In diesem Artikel möchte ich dir zeigen, wie du ADHS erkennen kannst, welche Symptome typisch sind und welche Schritte bei der Diagnose wichtig sind. Gerade bei undiagnostizierten Erwachsenen ist zu beachten, dass die Symptome - durch verschiedene, im Leben erworbene, Kompensationsmechanismen - stark in den Hintergrund treten oder sogar überkompensiert werden können (stete Unpünktlichkeit vs aus Angst immer zu früh, lebt im Chaos vs zwanghafte Ordnung, mit den Füßen wackeln vs angestrengtes Stillsitzen), was auch die Eigendiagnose oft erschwert.

Was ist ADHS?

ADHS steht für Aufmerksamkeitsdefizit-/Hyperaktivitätsstörung und umfasst eine Reihe von Verhaltens- und Aufmerksamkeitsproblemen. Sie wird in drei Haupttypen unterteilt:

  • Vorwiegend unaufmerksamer Typ (ADS): Menschen haben Schwierigkeiten, sich zu konzentrieren, sind leicht ablenkbar und oft vergesslich.
  • Vorwiegend hyperaktiv-impulsiver Typ: Menschen zeigen ausgeprägte Symptome von Hyperaktivität und Impulsivität, haben aber weniger Probleme mit der Aufmerksamkeit.
  • Kombinierter Typ: Diese Form beinhaltet sowohl Symptome der Unaufmerksamkeit als auch der Hyperaktivität und Impulsivität.

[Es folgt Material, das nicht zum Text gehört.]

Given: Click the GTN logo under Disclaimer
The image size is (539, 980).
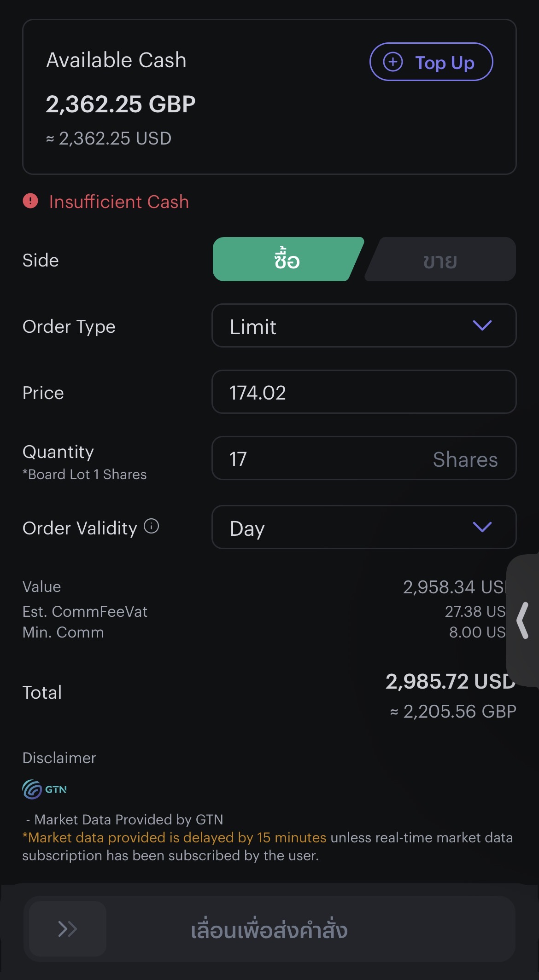Looking at the screenshot, I should click(45, 789).
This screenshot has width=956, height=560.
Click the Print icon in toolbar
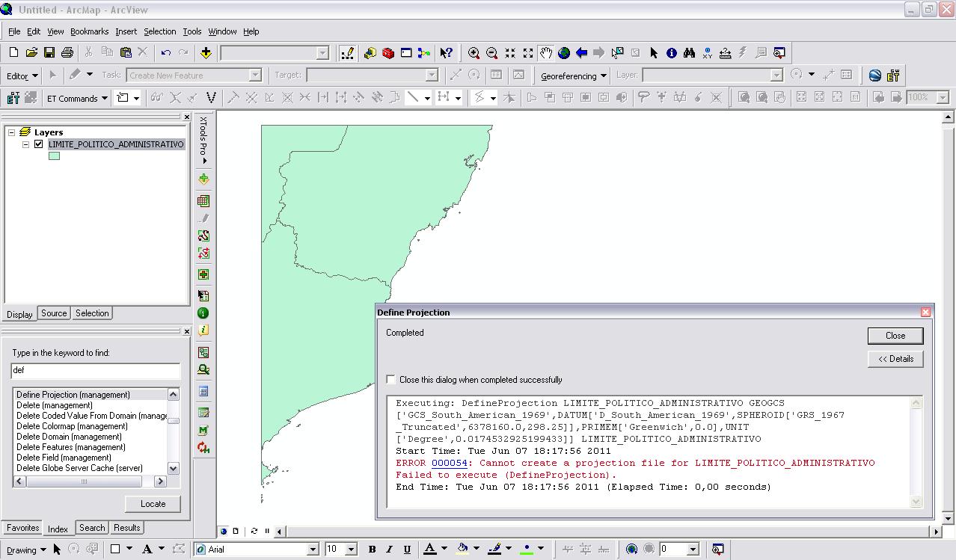tap(67, 52)
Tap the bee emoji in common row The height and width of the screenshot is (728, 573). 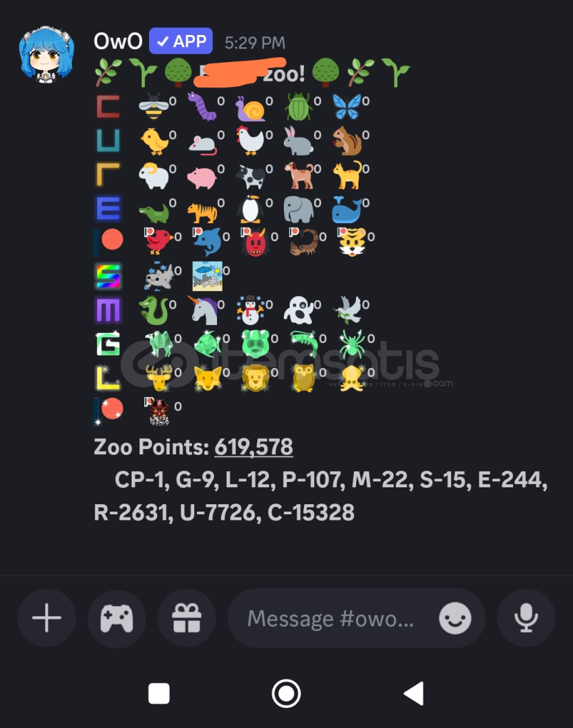153,106
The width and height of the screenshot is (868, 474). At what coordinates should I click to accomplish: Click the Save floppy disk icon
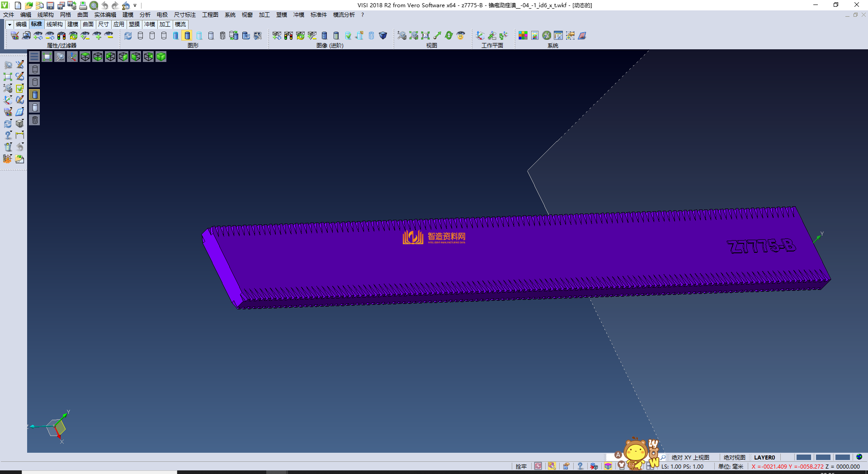50,5
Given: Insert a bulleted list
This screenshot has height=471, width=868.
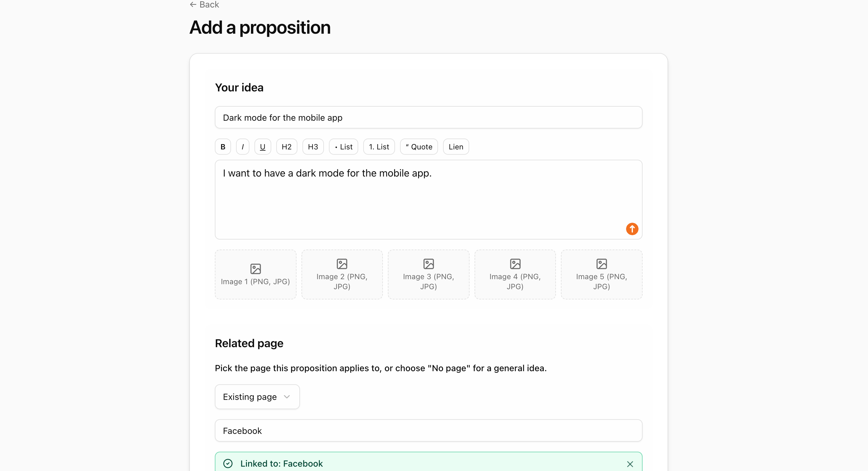Looking at the screenshot, I should tap(343, 146).
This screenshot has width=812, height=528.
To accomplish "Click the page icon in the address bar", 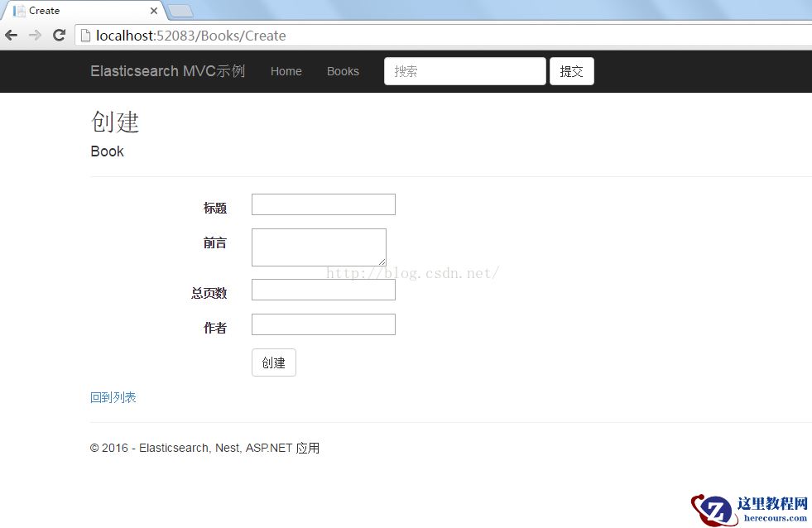I will click(85, 36).
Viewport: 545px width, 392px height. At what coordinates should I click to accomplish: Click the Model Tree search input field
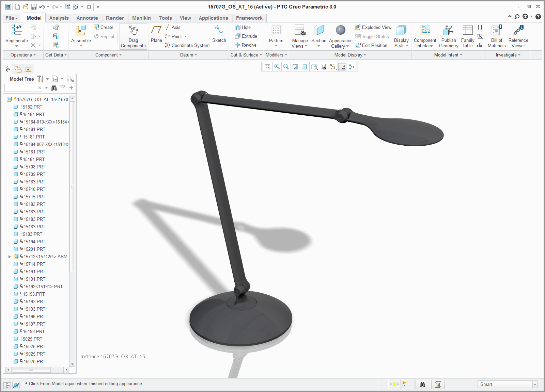click(21, 88)
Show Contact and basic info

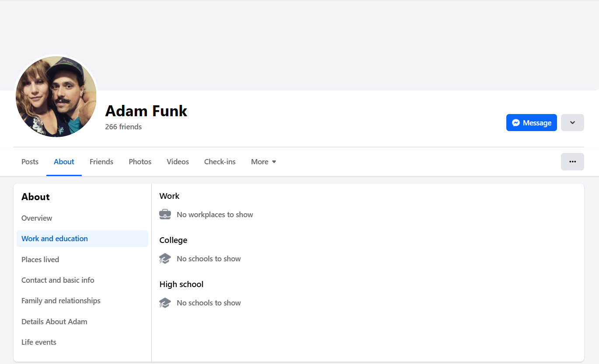point(58,280)
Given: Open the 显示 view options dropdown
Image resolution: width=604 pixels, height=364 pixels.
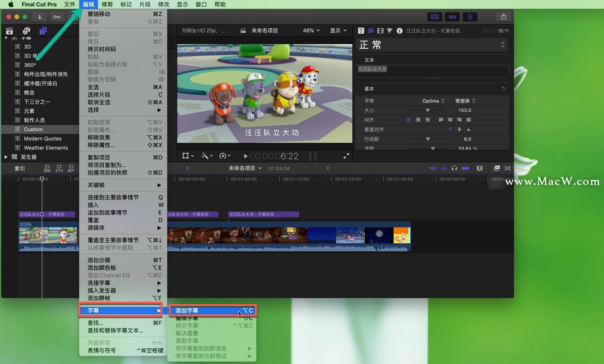Looking at the screenshot, I should coord(338,30).
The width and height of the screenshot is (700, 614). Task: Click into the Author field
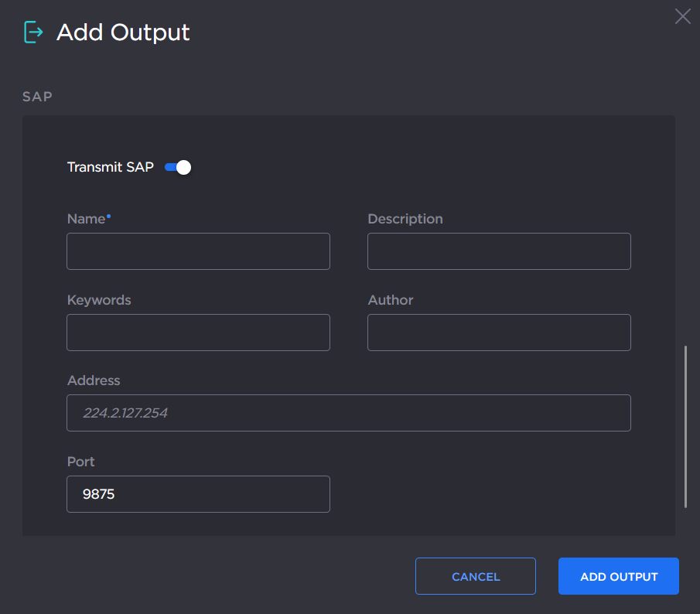(499, 333)
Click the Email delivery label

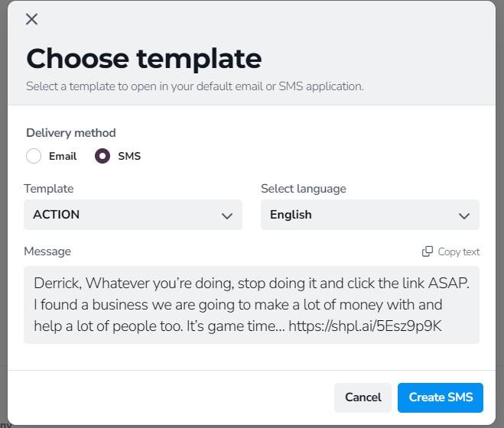point(63,156)
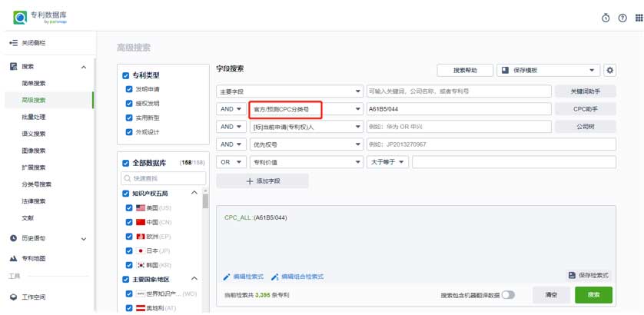The image size is (644, 315).
Task: Click the 编辑检索式 pencil link
Action: (x=243, y=277)
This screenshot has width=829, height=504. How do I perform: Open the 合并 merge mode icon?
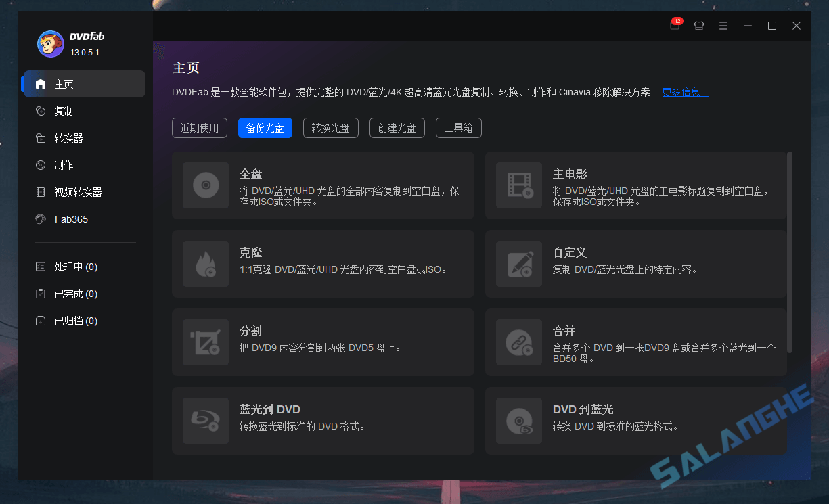[518, 342]
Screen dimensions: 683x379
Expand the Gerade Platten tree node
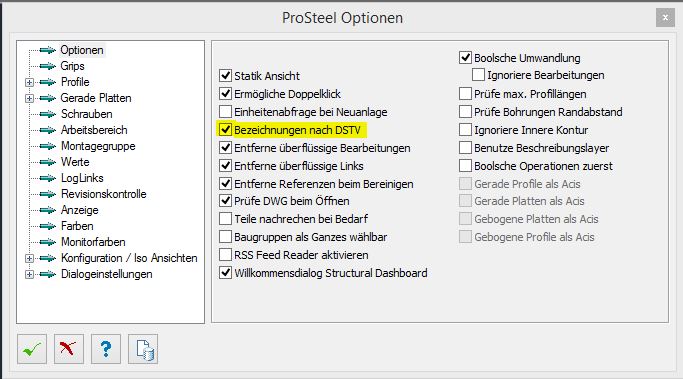pyautogui.click(x=29, y=98)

Die Symptome treten oft bereits im frühen Kindesalter auf und können bis ins Erwachsenenalter bestehen bleiben. Es ist wichtig zu verstehen, dass ADHS nicht allein durch eine mangelnde Selbstkontrolle oder durch schlechtes Verhalten bedingt ist, sondern dass neurobiologische Faktoren eine zentrale Rolle spielen.

Hauptsymptome von ADHS

1. Unaufmerksamkeit

Unaufmerksamkeit ist eines der Hauptmerkmale von ADHS. Sie zeigt sich durch:

  • Leichte Ablenkbarkeit: Betroffene verlieren schnell den Fokus und lassen sich leicht von äußeren Reizen ablenken.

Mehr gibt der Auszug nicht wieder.